Tonight the Columbus Symphony plays Peter Tchaikovsky’s 6th and last symphony, the “Pathetique”. I’ll discuss some of the technical issues in the piece, mainly the difficult clarinet entrance on the first page. But first a few words about the composer.
Tchaikovsky died nine days after the premiere, on November 6, 1893. The cause of his death is still not known for sure, though common accounts blame it on cholera. However, the facts surrounding his death are suspicious, such as that he died very quickly for someone with cholera, and did not receive the usual care for someone in such condition. The news reports of his death at the time also questioned the circumstances.
You can find the full scoop on his death in this article from The Straight Dope, How did Tchaikovsky really die?
Now for some technical tips for the first excerpt.
First clarinet: Tchaikovsky Sixth Symphony
The soft articulated entrance, 5 bars after B on a high e after a sixteenth rest, creates a stressful situation. The entrance cannot be late. Moreover, it cannot be too loud. Luckily the crescendo indicated allows the player to get a good foothold as soon as the first few notes come out.
To prepare for this excerpt, and others like it which require soft, high staccato attacks (such as the e-b cuckoo) I first practice getting the note to speak softly with only an air attack, no tongue.
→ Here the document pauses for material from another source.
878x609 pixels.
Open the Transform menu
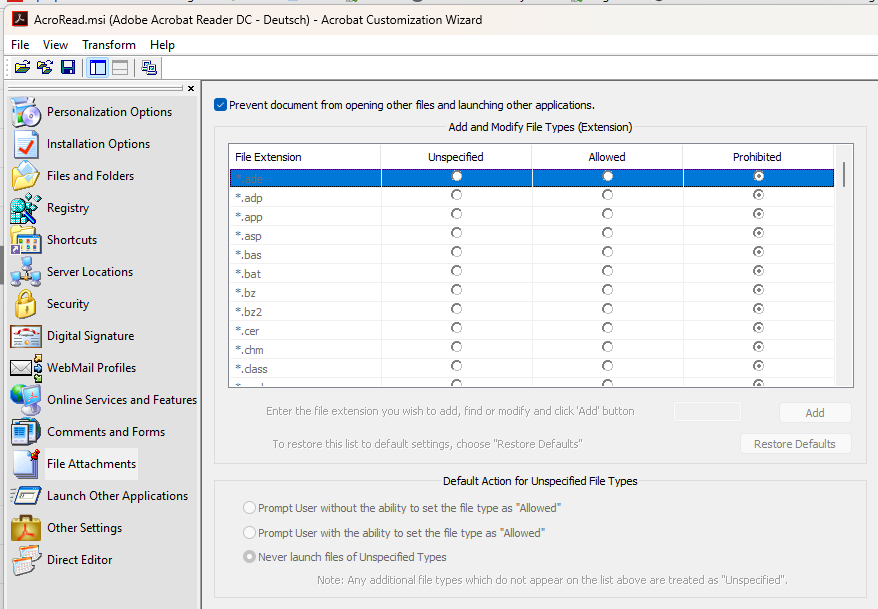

This can be a journey in itself, requiring the tongue position and soft palette to be in just the right position.
Then I practice attacking the note “on the air”, by which I mean that I blow through the instrument as if I am about to attack the note with just air, and just before the note speaks, I articulate it lightly with the tongue. If done correctly, the tongue feels as if it gets caught in the air flow, then can lightly release the note.
This method has two benefits. First it helps to prevent biting and “choking” the reed. Second it prepares the air by getting it moving BEFORE the note is played.
I also tried a special soft fingering for the high e, which is notated in the photo of the part. But I have decided not to use it, because it plays a bit flat. I half-hole the high e and it works fine that way.
In the famous second theme, Tchaikovsky uses the clarinet masterfully by having it play the theme almost alone, and incredibly soft, as if barely alive. This kind of sotto voce writing is perfect for clarinet.